Closed Osama-Kassem closed 5 months ago
I am observing a similar issue on gh runners.
Openfga-k8s gets in error state with message openfga-k8s/0 [idle] error: crash loop backoff: back-off 2m40s restarting failed
when postgres is taking long to spin up. After postgres turns active, openfga gets stuck waiting to connect to its container, failing the "update-status" hook:
unit-openfga-k8s-0: 16:31:46 ERROR unit.openfga-k8s/0.juju-log openfga:14: openfga is not running
<...>
unit-openfga-k8s-0: 16:42:49 ERROR unit.openfga-k8s/0.juju-log Cannot connect to container openfga
unit-openfga-k8s-0: 16:42:49 ERROR unit.openfga-k8s/0.juju-log Uncaught exception while in charm code:
Traceback (most recent call last):
File "/var/lib/juju/agents/unit-openfga-k8s-0/charm/./src/charm.py", line 625, in <module>
main(OpenFGAOperatorCharm)
File "/var/lib/juju/agents/unit-openfga-k8s-0/charm/venv/ops/main.py", line 456, in main
_emit_charm_event(charm, dispatcher.event_name)
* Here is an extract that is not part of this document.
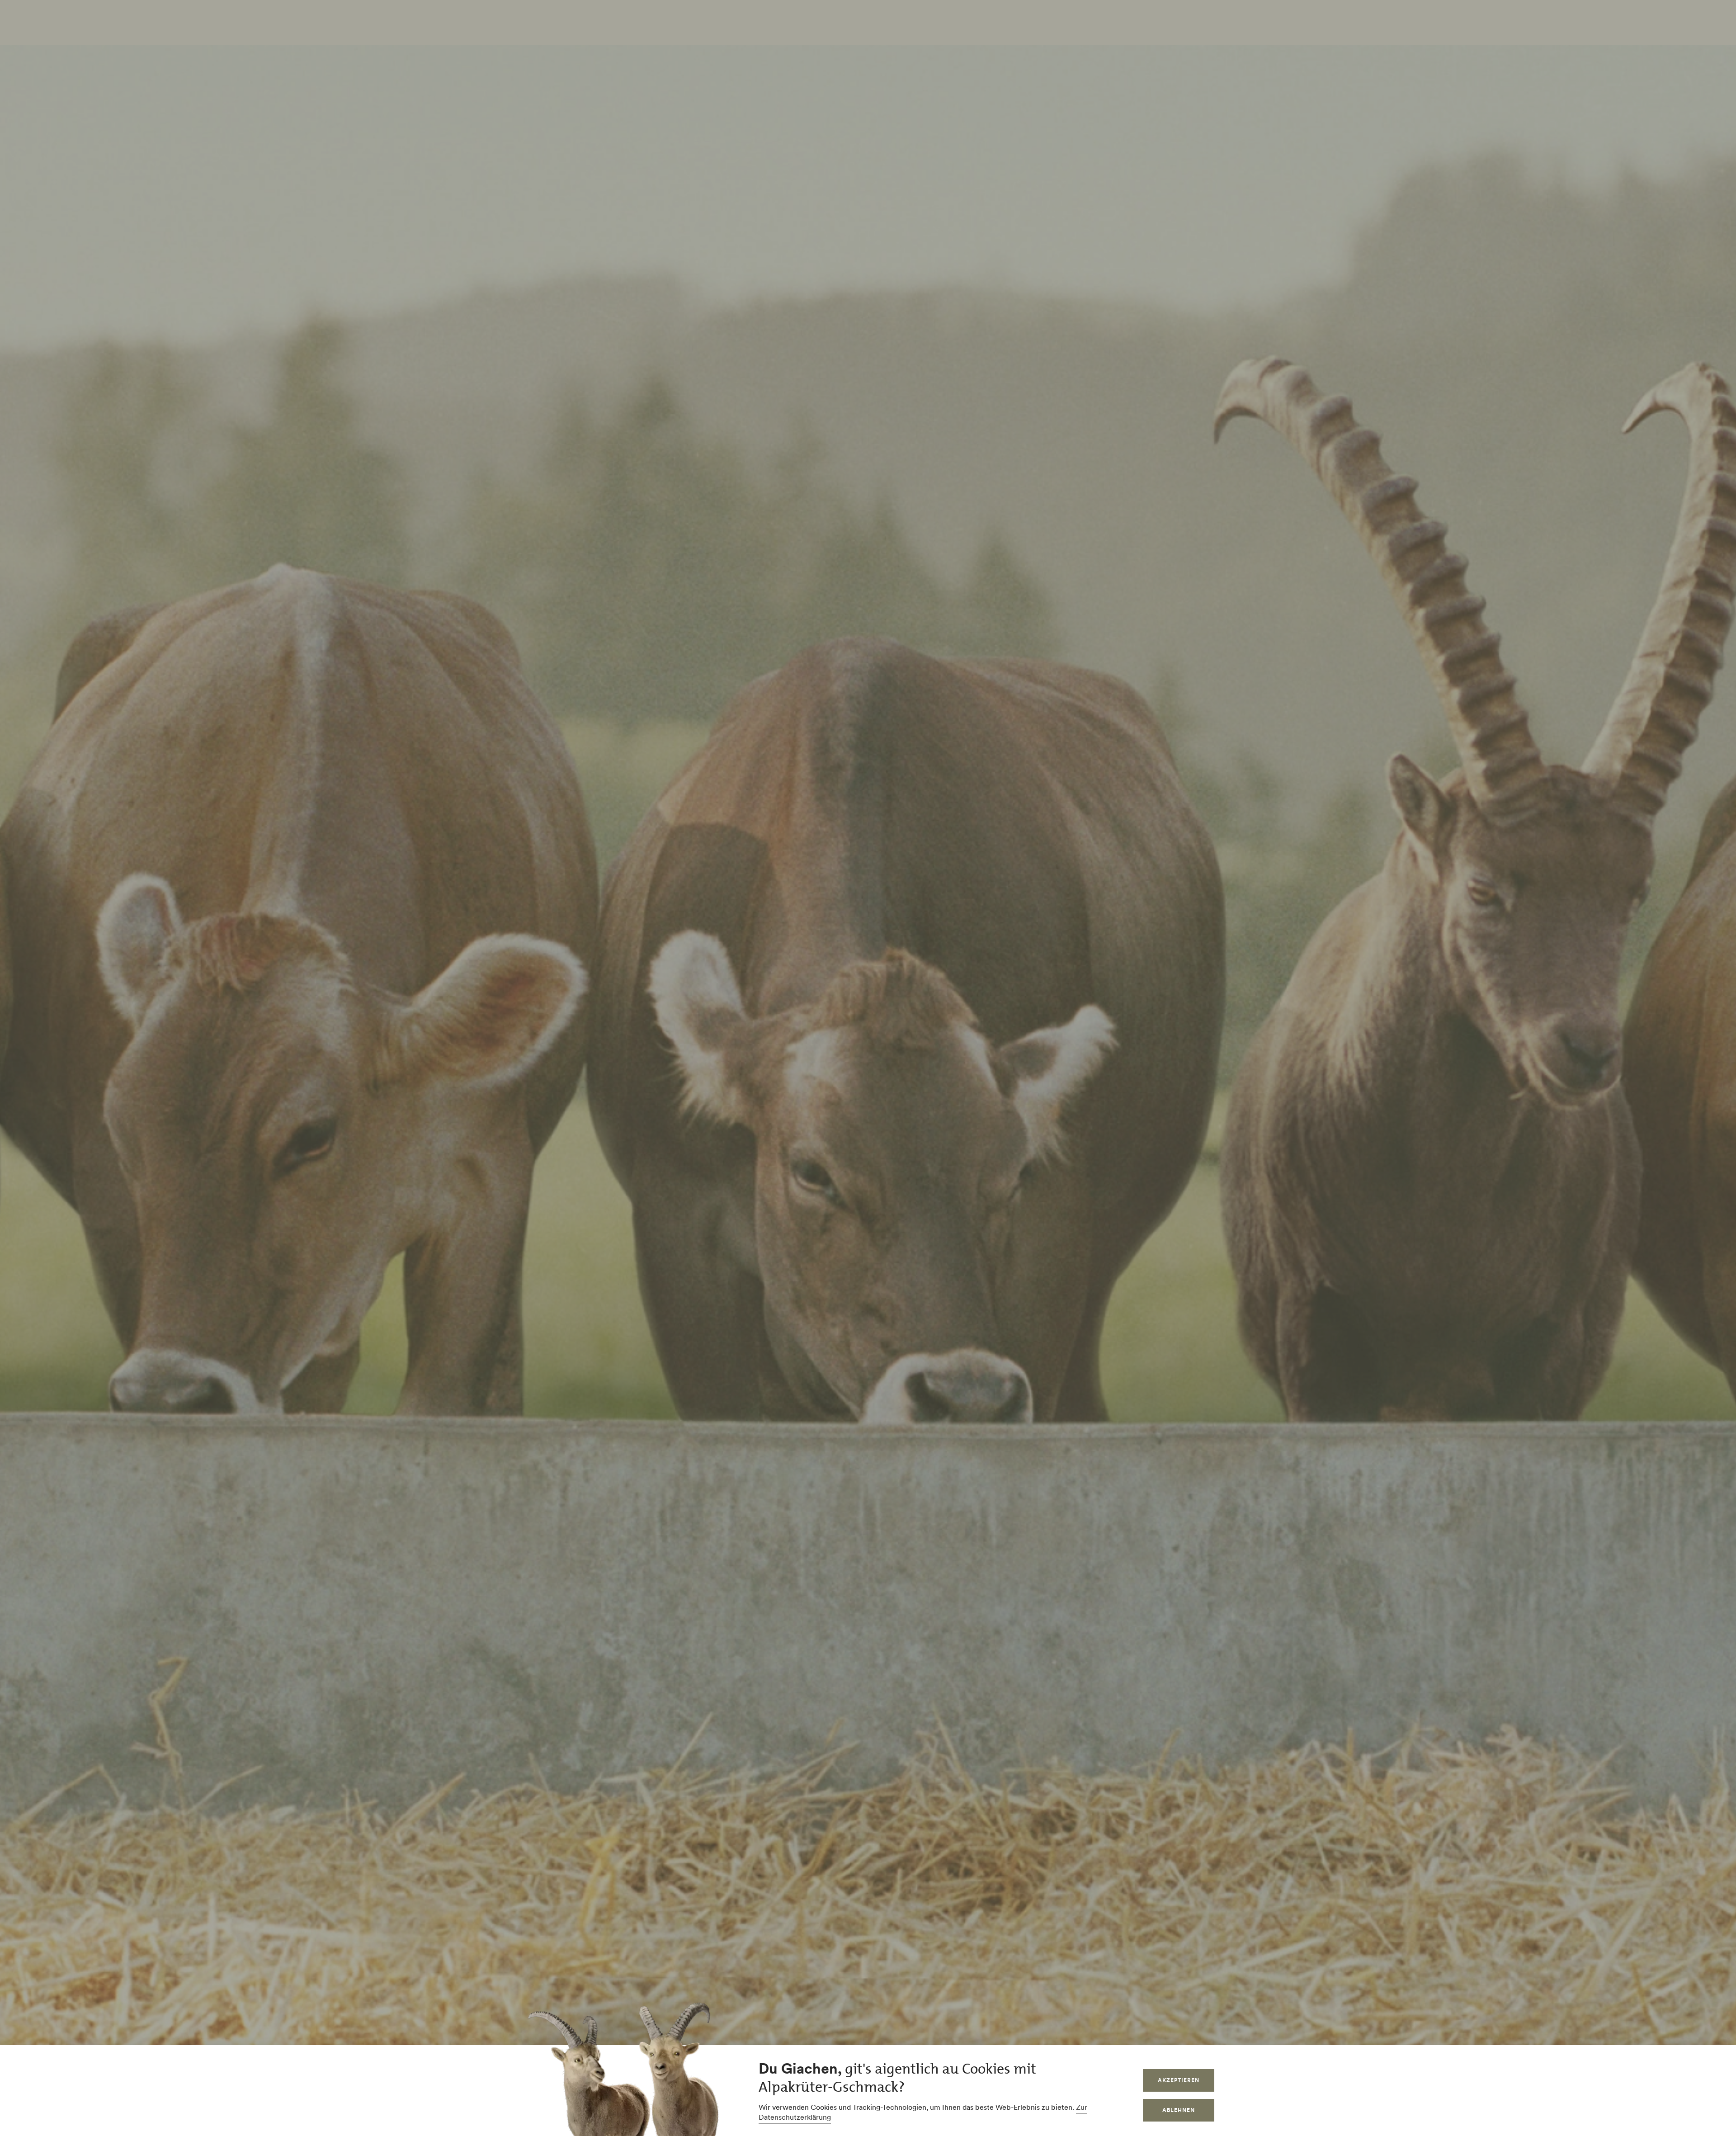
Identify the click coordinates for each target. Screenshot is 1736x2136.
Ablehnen (1178, 2110)
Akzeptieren (1178, 2080)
File "/var/lib/juju/agents/unit-openfga-k8s-0/charm/venv/ops/main.py", line 144, in _emit_charm_event
event_to_emit.emit(*args, **kwargs)
File "/var/lib/juju/agents/unit-openfga-k8s-0/charm/venv/ops/framework.py", line 351, in emit
framework._emit(event)
File "/var/lib/juju/agents/unit-openfga-k8s-0/charm/venv/ops/framework.py", line 853, in _emit
self._reemit(event_path)
File "/var/lib/juju/agents/unit-openfga-k8s-0/charm/venv/ops/framework.py", line 943, in _reemit
custom_handler(event)
File "/var/lib/juju/agents/unit-openfga-k8s-0/charm/./src/charm.py", line 211, in _on_update_status
self._ready()
File "/var/lib/juju/agents/unit-openfga-k8s-0/charm/./src/charm.py", line 448, in _ready
if self._migration_is_needed():
File "/var/lib/juju/agents/unit-openfga-k8s-0/charm/./src/charm.py", line 424, in _migration_is_needed
return getattr(self._state, key, None) != self.openfga.get_version()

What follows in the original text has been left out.